## Begin Article

Case ID: mo-app_3/html/0342-01.html
Source: Caselaw Access Project
Author: {"author": "Bakewell, J.,", "license": "Public Domain", "url": "https://static.case.law/"}
Date Created: 2024-08-24T03:29:51.129683

Ferdinand A. Haber, Plaintiff in Error, v. Frederick R. Klauberg et al., Defendants in Error.
    February 13, 1877.
    1. The jurisdiction of a State court in attachment cases is not ousted by proceedings in bankruptcy unless properly pleaded in the State court.
    2. A State court will not take judicial notice of proceedings in the Federal courts.
    3. A bond given under section 48, page 90, Wagner’s Statutes, dissolves an attachment, but a bond given under section 24, page 186, does not.
    Error to St. Louis Circuit Court.
    
      Reversed and remanded.
    
    
      Wat. Myers, for plaintiff in error,
    cited: Weed v. Dills et al., 34 Mo. 483; Johnson v. Bishop, 8 N. B. R. 533; Kent v. Downing, 10 N. B. R. 538; Valliant v. Childers, 11 N. B. R. 320 ; Hecht v. Wassell, 27 Ark. 413 ; Cutler et al. v. Evans, 115 Mass. 27.
    
      John G. Chandler and James M. Loring, for defendants in error,
    cited : Bankrupt Act, secs. 14, 21; 4 C. L. J. 9 ; Wag. Stat. 186-191, secs. 24, 41, 48.
   Bakewell, J.,

delivered the opinion of the court.

The plaintiff commenced suit in the Circuit Court of St. Louis County, by attachment against one Friedlander, and levied upon goods in the possession of Friedlander, who at once gave a forthcoming bond to the sheriff, with defendants as his sureties. There was final judgment against Fried-lander, and an order for the production of the property, which was not obeyed; and plaintiff sues on the forthcoming bond.

The answer of the defendants avers that proceedings in bankruptcy were introduced against Friedlander in the District Court of the United States for the Eastern District of Missouri, within four months of the suing out of the attachment, in the course of which Friedlander was adjudicated a bankrupt, the plaintiff proved his debt, and one of the attorneys of plaintiff was appointed assignee, and the goods attached thereupon passed into his possession and were administered upon by him.

## End Article
## Begin Records provided

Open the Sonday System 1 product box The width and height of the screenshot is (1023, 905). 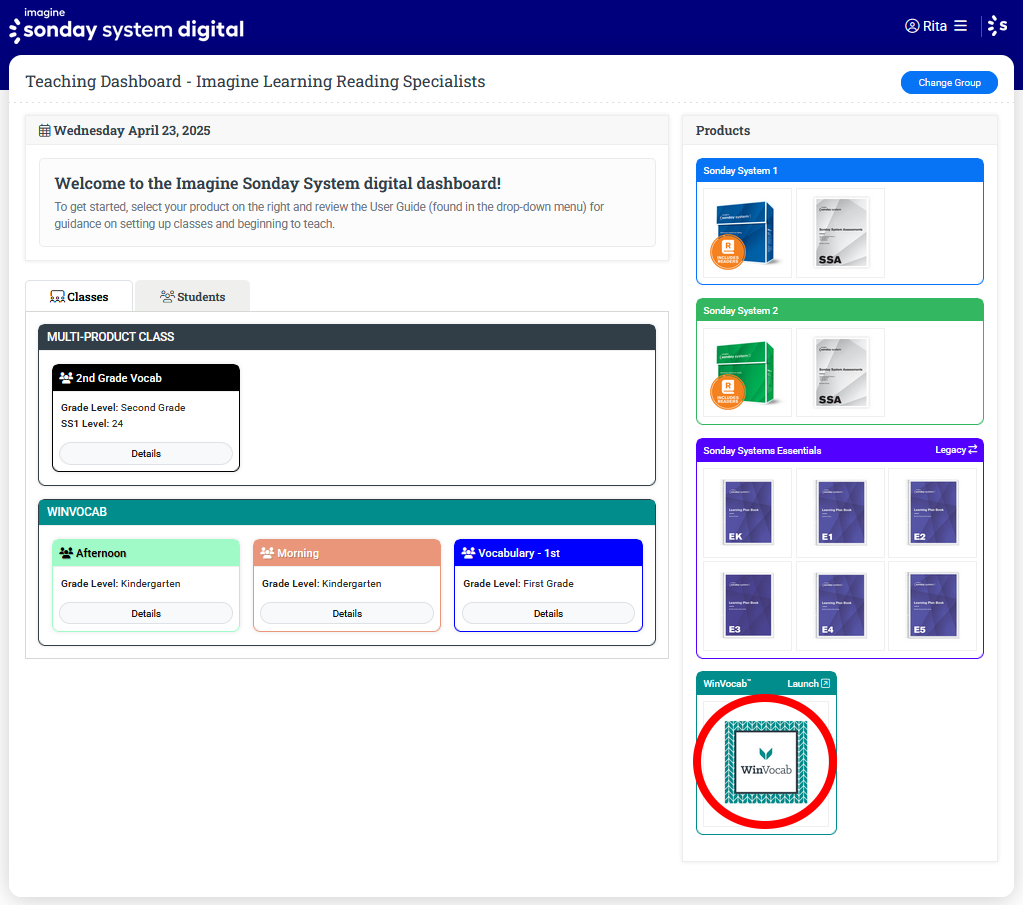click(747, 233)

## End Records provided
## Begin Records provided

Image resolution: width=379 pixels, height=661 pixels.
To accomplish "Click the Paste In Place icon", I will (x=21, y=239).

## End Records provided

_Task goal_.
Copy everything in the case report from "1. The jurisdiction" down to "Reversed and remanded.", changing "State court" to "state tribunal" wherever it appears.

_Completed task_.
1. The jurisdiction of a state tribunal in attachment cases is not ousted by proceedings in bankruptcy unless properly pleaded in the state tribunal.
    2. A state tribunal will not take judicial notice of proceedings in the Federal courts.
    3. A bond given under section 48, page 90, Wagner’s Statutes, dissolves an attachment, but a bond given under section 24, page 186, does not.
    Error to St. Louis Circuit Court.
    
      Reversed and remanded.